## SOURCE PASSAGE
-- BEGIN --

June 17–July 24, 2021
World of Wong Kar-Wai
“Wong’s films over the past quarter-century helped to usher in the Hong Kong New Wave and earned him a reputation as one of the greatest filmmakers in the world.”
Scott Feinberg, The Hollywood Reporter
In-Theatre Screenings!
Bring your canned pineapples, and don’t forget to check the expiration date! The Cinematheque marks the 20th anniversary of In the Mood for Love — a true contender for the title of “most beautiful film ever made” — with a career-spanning retrospective devoted to Hong Kong’s best-loved auteur, featuring many brand-new 4K restorations of Wong Kar-Wai’s sumptuous, sensual, unapologetically sentimental cinema.
Wong Kar-Wai was born in Shanghai but grew up in Hong Kong, where he fled with his parents in the early 1960s during the first rumblings of the Cultural Revolution. His childhood was spent at the cinema, and because local theatres did not differentiate between arthouse and genre films — he recalls that “even Fellini was treated as a commercial film” — Wong’s early tastes were equally informed by Hong Kong action flicks, European auteur cinema, and Hollywood musicals and noirs. Wong’s films reflect this eclectic mix of influences, combining the crowd-pleasing energy of popular cinema with a penchant for narrative and stylistic excess. Coming of age as a filmmaker during the 1980s, a period of unprecedented commercial success and stylistic innovation for Hong Kong cinema, Wong was granted an uncommon degree of authorial control from the beginning of his career as a director. His famously ponderous filming style (he took four years to shoot 2046 and still showed up to its Cannes premiere twelve hours late with an unfinished print) results in some of the most exciting, emotionally resonant films of the period surrounding the new millennium.
Visual pleasures abound, from Wong’s preference for bold, saturated colours to the profligate use of slow-motion and step printing. His films feature a veritable catalogue of Chinese cinema’s most beautiful people, from the incomparably glamorous Maggie Cheung to Cantopop icons Leslie Cheung and Tony Leung Chiu-Wai to celebrity superstars Gong Li and Zhang Ziyi. But while Wong’s is decidedly not an austere cinema, neither do his films reflect an unrestrained hedonism: his lovers are frequently paralyzed by repressive social conditions (In the Mood for Love, Happy Together), shyness (Chungking Express), or a general sense of youthful malaise (Days of Being Wild, Fallen Angels).
Commentators have frequently associated Wong’s perennial themes and fragmentary narratives with anxiety over the 1997 transfer of Hong Kong sovereignty from Britain to Mainland China. Time is always running out in Wong’s films, and they frequently evoke a sense of nostalgia for a city with a fragile, multifaceted sense of its own cultural identity — concerns that seem increasingly relevant from the vantage point of 2020. But while politics are always lurking under the surface, this is first and foremost a cinema of sensation and emotion. Wong Kar-Wai makes films to fall in love with.

-- END --

## RECORDED DATA
-- BEGIN --

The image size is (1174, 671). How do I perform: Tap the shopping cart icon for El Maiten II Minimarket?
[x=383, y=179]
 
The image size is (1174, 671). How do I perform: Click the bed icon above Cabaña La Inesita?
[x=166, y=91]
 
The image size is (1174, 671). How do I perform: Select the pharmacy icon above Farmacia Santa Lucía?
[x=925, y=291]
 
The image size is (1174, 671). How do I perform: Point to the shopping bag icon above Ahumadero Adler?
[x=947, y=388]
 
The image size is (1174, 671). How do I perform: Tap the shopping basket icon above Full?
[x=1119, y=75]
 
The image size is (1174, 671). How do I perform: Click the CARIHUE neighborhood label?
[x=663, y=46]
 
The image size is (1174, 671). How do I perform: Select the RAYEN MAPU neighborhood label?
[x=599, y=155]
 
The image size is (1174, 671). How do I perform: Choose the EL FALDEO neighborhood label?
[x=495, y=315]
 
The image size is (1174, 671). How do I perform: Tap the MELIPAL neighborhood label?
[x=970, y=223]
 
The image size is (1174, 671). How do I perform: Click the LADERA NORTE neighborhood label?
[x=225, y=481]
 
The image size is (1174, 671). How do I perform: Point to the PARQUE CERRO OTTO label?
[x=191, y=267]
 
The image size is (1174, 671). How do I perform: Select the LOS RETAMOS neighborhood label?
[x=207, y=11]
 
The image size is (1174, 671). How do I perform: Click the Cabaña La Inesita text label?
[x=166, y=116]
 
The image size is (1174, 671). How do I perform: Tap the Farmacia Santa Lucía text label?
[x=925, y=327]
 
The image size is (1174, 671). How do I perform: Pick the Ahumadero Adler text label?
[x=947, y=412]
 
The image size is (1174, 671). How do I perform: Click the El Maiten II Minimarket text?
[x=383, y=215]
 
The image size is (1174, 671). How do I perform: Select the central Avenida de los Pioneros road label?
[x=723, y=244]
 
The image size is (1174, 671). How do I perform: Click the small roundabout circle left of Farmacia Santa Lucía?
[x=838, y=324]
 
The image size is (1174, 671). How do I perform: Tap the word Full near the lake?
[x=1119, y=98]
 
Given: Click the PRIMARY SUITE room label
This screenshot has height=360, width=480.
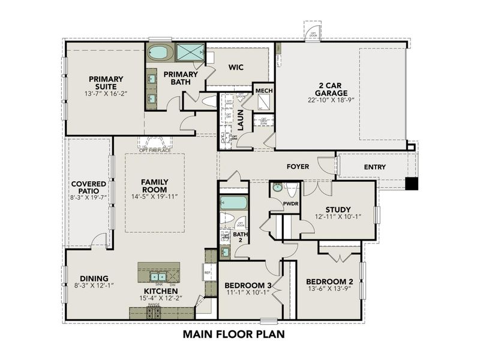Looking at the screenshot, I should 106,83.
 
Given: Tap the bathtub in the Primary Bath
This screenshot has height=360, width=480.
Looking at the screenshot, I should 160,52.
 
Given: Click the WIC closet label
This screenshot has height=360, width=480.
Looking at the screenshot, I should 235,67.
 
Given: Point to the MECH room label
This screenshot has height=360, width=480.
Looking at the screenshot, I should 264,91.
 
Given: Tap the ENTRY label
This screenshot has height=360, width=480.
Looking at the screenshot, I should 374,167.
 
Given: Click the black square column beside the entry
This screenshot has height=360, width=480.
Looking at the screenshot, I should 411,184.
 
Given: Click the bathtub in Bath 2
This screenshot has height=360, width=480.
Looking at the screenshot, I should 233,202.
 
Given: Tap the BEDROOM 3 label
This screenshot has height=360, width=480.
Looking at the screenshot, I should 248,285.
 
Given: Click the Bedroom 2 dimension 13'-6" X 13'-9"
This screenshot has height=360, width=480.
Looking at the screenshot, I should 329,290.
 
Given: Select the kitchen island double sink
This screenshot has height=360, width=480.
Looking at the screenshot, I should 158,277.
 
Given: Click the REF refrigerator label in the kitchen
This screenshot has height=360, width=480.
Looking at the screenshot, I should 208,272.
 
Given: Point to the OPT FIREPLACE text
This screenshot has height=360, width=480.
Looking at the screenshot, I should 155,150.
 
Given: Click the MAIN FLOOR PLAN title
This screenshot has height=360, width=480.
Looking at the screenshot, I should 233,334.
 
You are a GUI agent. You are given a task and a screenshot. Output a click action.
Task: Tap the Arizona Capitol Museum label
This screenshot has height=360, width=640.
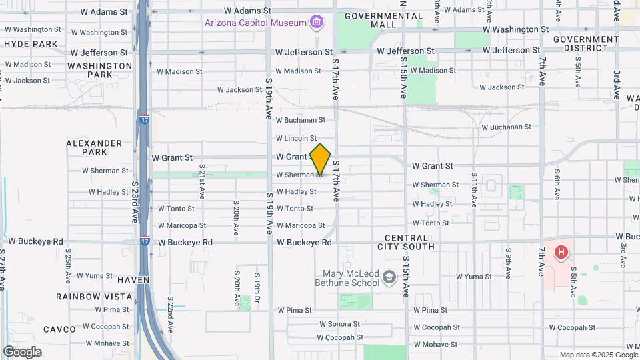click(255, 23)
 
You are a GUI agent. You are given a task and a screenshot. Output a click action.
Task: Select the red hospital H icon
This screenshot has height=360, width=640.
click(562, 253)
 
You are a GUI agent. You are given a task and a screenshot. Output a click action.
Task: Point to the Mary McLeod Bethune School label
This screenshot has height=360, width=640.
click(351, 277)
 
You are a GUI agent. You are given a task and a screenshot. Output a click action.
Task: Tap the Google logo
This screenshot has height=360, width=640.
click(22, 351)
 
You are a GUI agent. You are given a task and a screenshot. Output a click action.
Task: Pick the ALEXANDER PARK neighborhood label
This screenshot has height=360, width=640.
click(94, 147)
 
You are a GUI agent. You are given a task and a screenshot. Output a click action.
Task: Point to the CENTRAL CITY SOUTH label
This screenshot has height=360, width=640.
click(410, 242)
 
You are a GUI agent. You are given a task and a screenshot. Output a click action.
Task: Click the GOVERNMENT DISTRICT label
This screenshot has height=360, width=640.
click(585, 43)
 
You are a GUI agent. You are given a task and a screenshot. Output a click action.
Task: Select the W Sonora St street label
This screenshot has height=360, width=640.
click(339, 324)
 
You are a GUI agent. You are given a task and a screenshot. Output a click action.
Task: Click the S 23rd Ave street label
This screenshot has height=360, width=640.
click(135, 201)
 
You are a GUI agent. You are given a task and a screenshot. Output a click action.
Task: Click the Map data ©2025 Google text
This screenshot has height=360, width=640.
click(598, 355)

-- END --

## SET OF TASKS
1. Could you copy the listing word for word, from its first line through the line holding "[x=191, y=267]", both ends included?
2. Can you carry on the passage about the Wong Kar-Wai retrospective from the point where it ends?

## ANSWERS TO THE TASKS
1.
The image size is (1174, 671). How do I perform: Tap the shopping cart icon for El Maiten II Minimarket?
[x=383, y=179]
 
The image size is (1174, 671). How do I perform: Click the bed icon above Cabaña La Inesita?
[x=166, y=91]
 
The image size is (1174, 671). How do I perform: Select the pharmacy icon above Farmacia Santa Lucía?
[x=925, y=291]
 
The image size is (1174, 671). How do I perform: Point to the shopping bag icon above Ahumadero Adler?
[x=947, y=388]
 
The image size is (1174, 671). How do I perform: Tap the shopping basket icon above Full?
[x=1119, y=75]
 
The image size is (1174, 671). How do I perform: Click the CARIHUE neighborhood label?
[x=663, y=46]
 
The image size is (1174, 671). How do I perform: Select the RAYEN MAPU neighborhood label?
[x=599, y=155]
 
The image size is (1174, 671). How do I perform: Choose the EL FALDEO neighborhood label?
[x=495, y=315]
 
The image size is (1174, 671). How do I perform: Tap the MELIPAL neighborhood label?
[x=970, y=223]
 
The image size is (1174, 671). How do I perform: Click the LADERA NORTE neighborhood label?
[x=225, y=481]
 
The image size is (1174, 671). How do I perform: Point to the PARQUE CERRO OTTO label?
[x=191, y=267]

2.
Chelsea Birks
Learning & Outreach Manager
Tickets on sale now!
“Like the inhabitants of García Márquez’s Macondo or Balzac’s Paris, Wong’s characters turn out to inhabit a dense overlapping universe in a fantastic chain of desire, rejection, and loss.” Jamie Wolf, New York Times Magazine
“Wong Kar-Wai does a great job of taking interiority and translating it to the screen.” Barry Jenkins, director of Moonlight
“Wong [is] one of the greatest filmmakers working today.” Manohla Dargis, New York Times
Program Note
This in-theatre retrospective was originally scheduled to open at The Cinematheque in December, but was postponed due to provincial health orders, which closed cinemas in B.C. A portion of the retrospective, comprising seven restored titles, was presented online in December and January. Those seven titles, and all others originally planned, will screen in this rescheduled presentation.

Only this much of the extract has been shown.